Re-using existing buildings is the best strategy for reducing the embodied carbon inherent in construction. When new construction is necessary, LCAs allow design teams to determine the potential environmental impacts of the materials used in building construction.
LCAs begin by identifying the quantity of each material used in the project. For each material, its total quantity or weight is multiplied by its environmental impacts. The sum of these impacts determines the building’s overall LCA. While LCAs include the impacts across multiple categories of concern, most project teams focus on global warming potential (GWP), also known as embodied carbon.
. . . to reduce the embodied carbon of structural materials
LCAs demonstrate that the structural system is responsible for the greatest environmental impact, as they represent the greatest quantity (by mass) of materials in the project. Therefore, to significantly reduce the embodied carbon in new construction, teams should focus on low-carbon structural systems. When specifying steel, concrete, or wood, focus on construction processes with the lowest carbon impacts.

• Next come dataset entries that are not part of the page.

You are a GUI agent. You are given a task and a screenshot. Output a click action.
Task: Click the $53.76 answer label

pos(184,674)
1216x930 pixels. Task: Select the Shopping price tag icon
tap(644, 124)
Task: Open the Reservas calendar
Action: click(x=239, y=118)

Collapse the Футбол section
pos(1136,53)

In the Washington, DC area, concrete is the greatest single contributor to the embodied carbon of buildings. Clinker, the main component of cement, is produced by heating limestone at high temperatures and produces large amounts of CO₂ per ton. Supplementary cementitious materials (SCMs) are added to concrete to partially replace Portland cement in ready-mix concrete, enhancing its properties and reducing its carbon footprint. Common SCMs include Type 1L, or raw limestone, fly ash, a waste byproduct of coal power plans, blast furnace slag, a waste byproduct of steelmaking, and ground glass pozzolan, created from recycled glass.
. . . as a design tool
To reduce the embodied carbon of building materials beyond selecting ‘better’ materials, LCAs can be used to study the potential environmental benefits of design and structural decisions. The earlier the studies, the more opportunities to greatly reduce the embodied carbon of the project. When new construction is necessary, architects should coordinate with the owner to reduce the size of the project as much as possible: by looking for redundancies in the program, including multi-functional spaces, etc.

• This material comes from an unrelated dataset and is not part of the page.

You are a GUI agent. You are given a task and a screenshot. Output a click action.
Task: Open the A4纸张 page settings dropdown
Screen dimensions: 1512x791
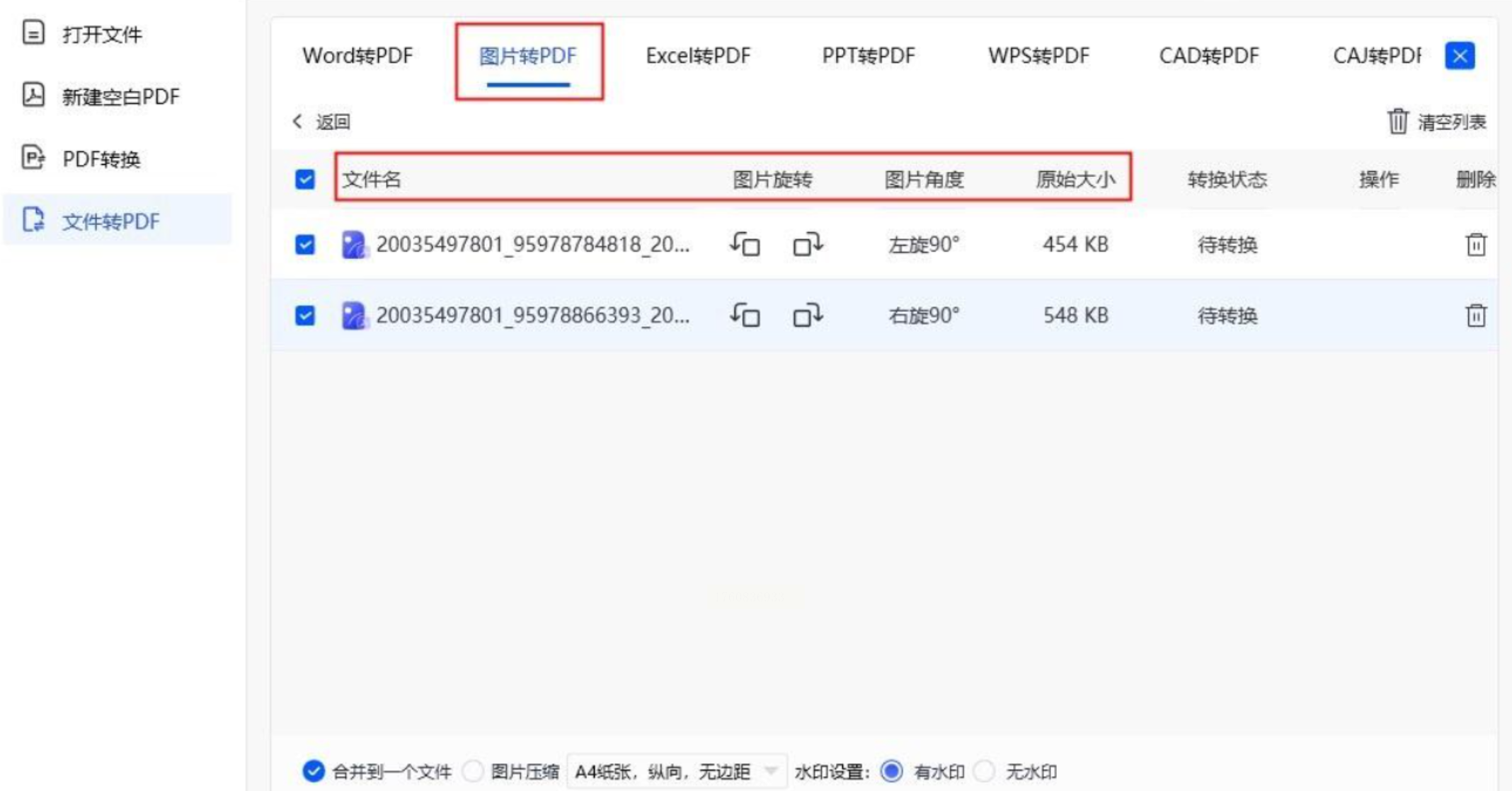(x=676, y=770)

After reducing the new construction requirements, structural engineers are key for further embodied carbon reductions. They can both develop structural systems that incorporate alternative building materials and can also consider systems that reduce the overall amount of material needed, often by strengthening design components. In both cases, LCAs will confirm which strategy will provide the project with the lowest carbon footprint.